Task to carry out
Only the lines from the one holding "Click the 14 rep count for Walking Lunges" through the end of the records below are to be reproduced exactly, and pictures are to be omitted.

Source records
- Opening Delimiter -

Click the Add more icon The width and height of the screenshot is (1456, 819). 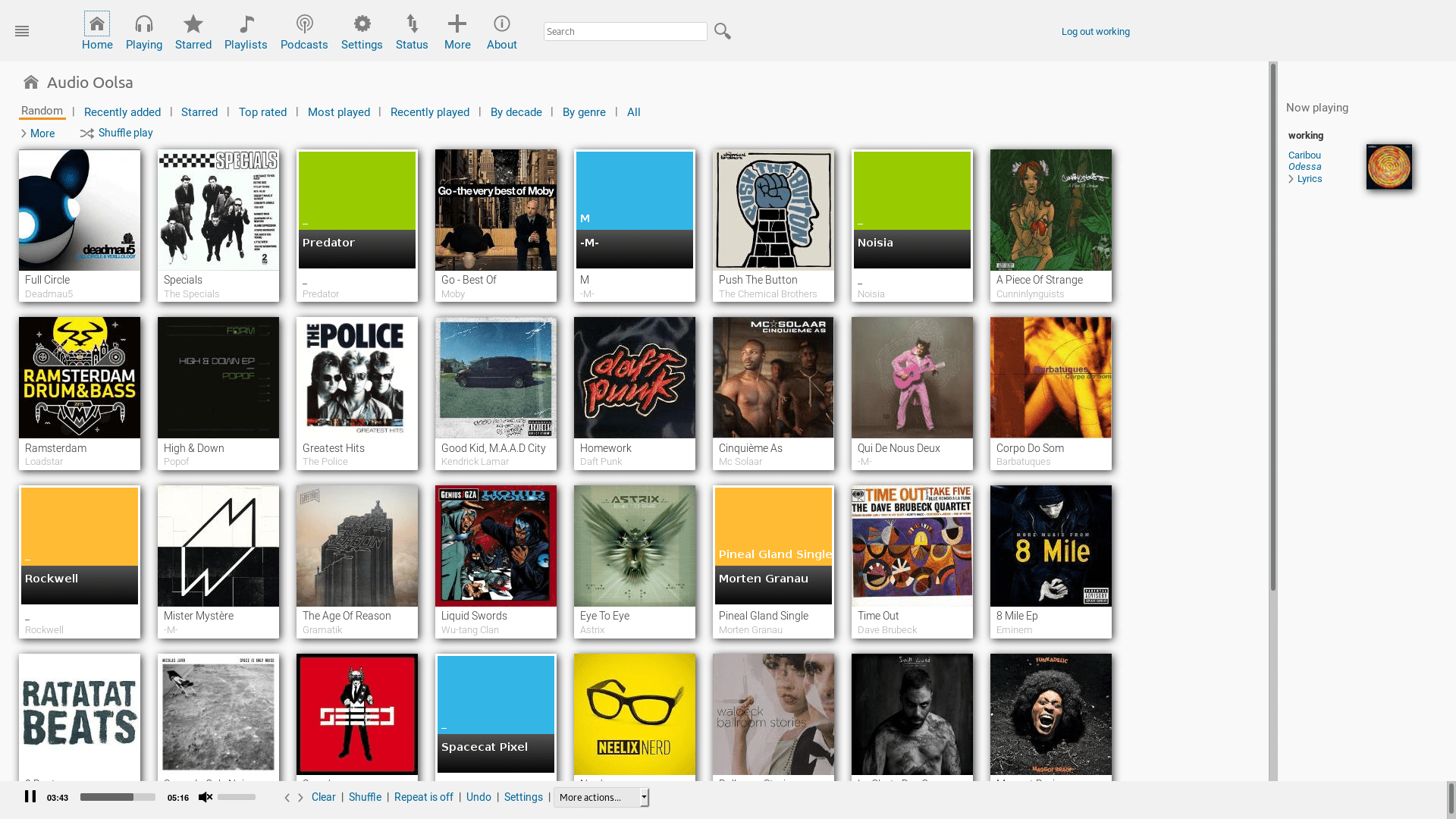pyautogui.click(x=457, y=23)
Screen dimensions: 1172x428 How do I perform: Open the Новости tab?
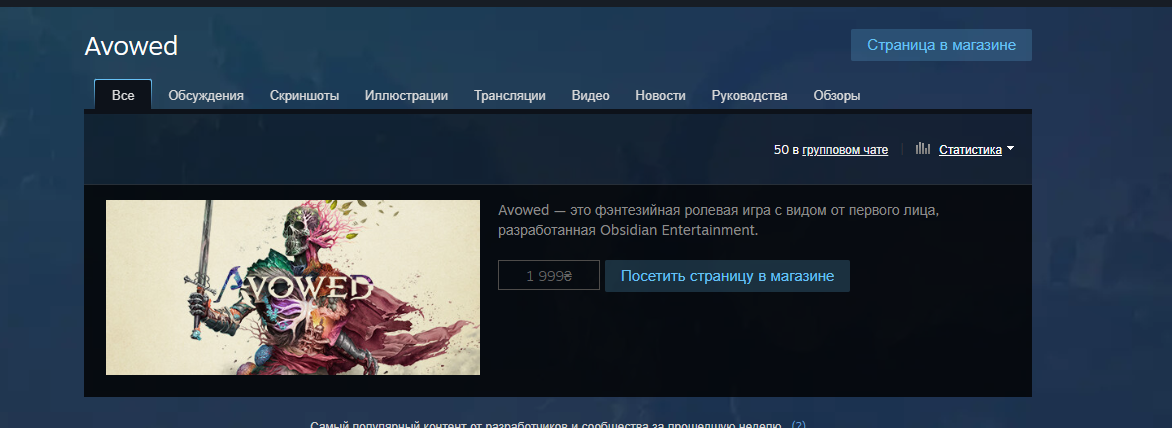click(661, 96)
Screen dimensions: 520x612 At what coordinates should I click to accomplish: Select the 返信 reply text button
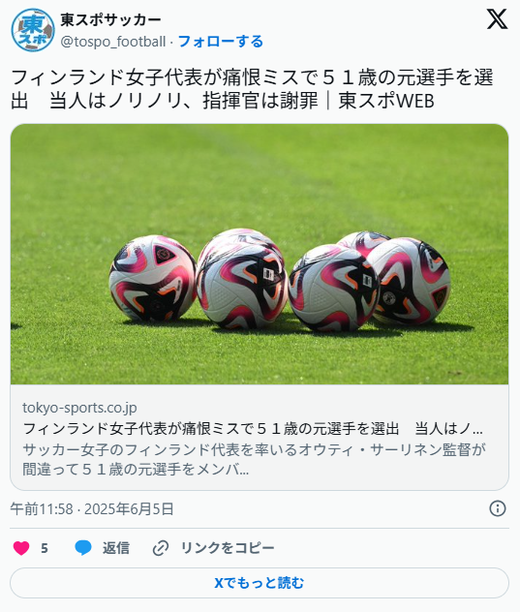[116, 548]
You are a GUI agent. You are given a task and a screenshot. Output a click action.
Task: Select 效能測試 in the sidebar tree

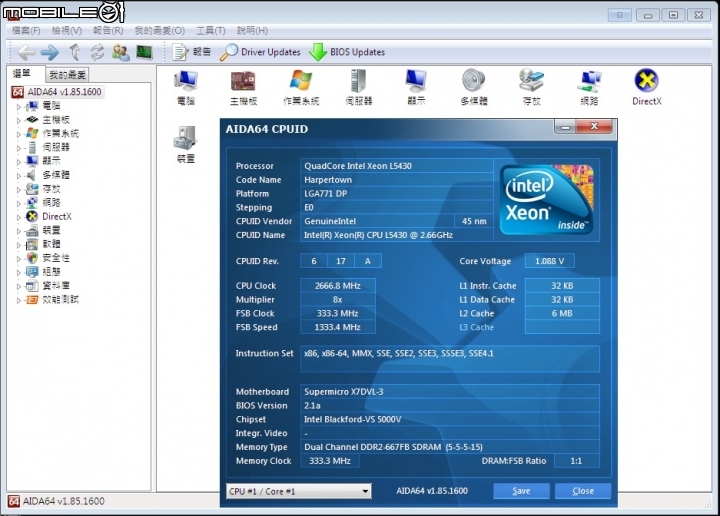click(x=59, y=299)
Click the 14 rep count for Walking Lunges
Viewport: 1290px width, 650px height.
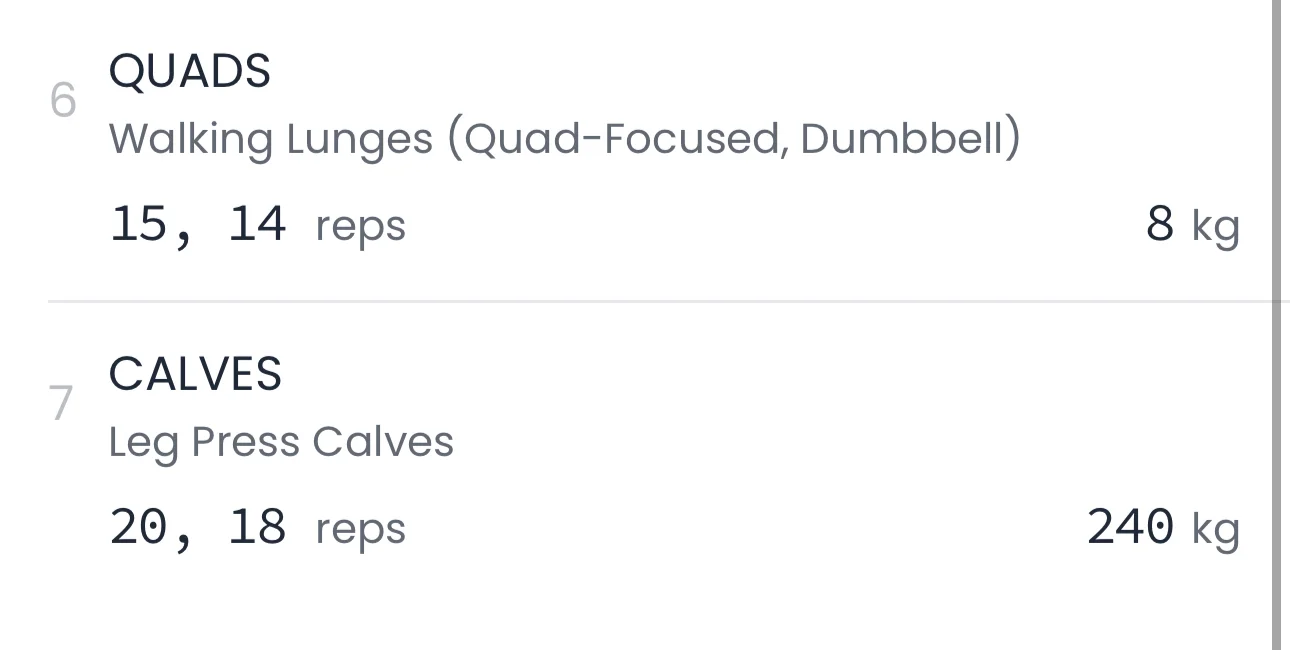(257, 223)
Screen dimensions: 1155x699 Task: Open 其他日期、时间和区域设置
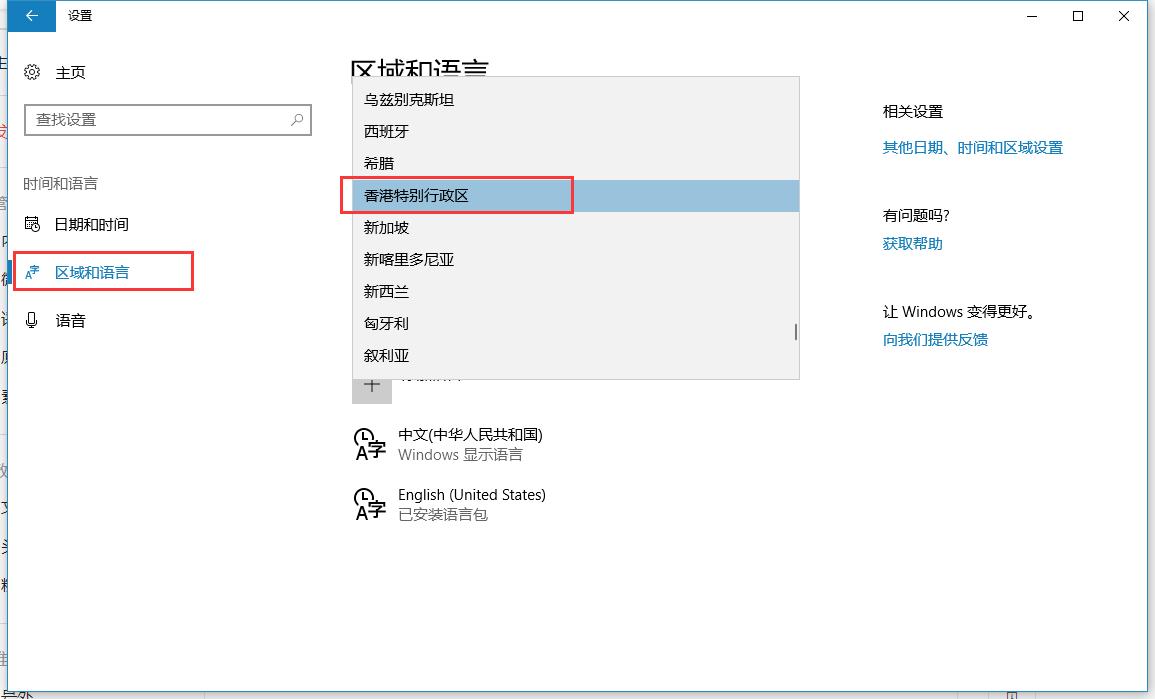pos(974,147)
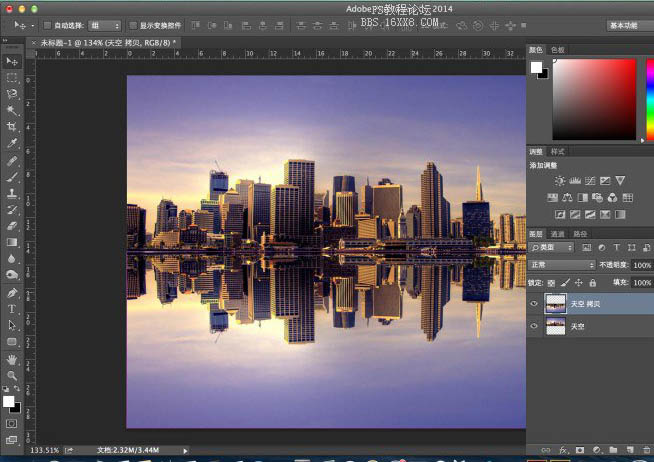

- Closing Delimiter -

Solution for this exercise
Click the 14 rep count for Walking Lunges
Viewport: 1290px width, 650px height.
(257, 223)
Screen dimensions: 1155x699 Task: Open 其他日期、时间和区域设置
pos(974,147)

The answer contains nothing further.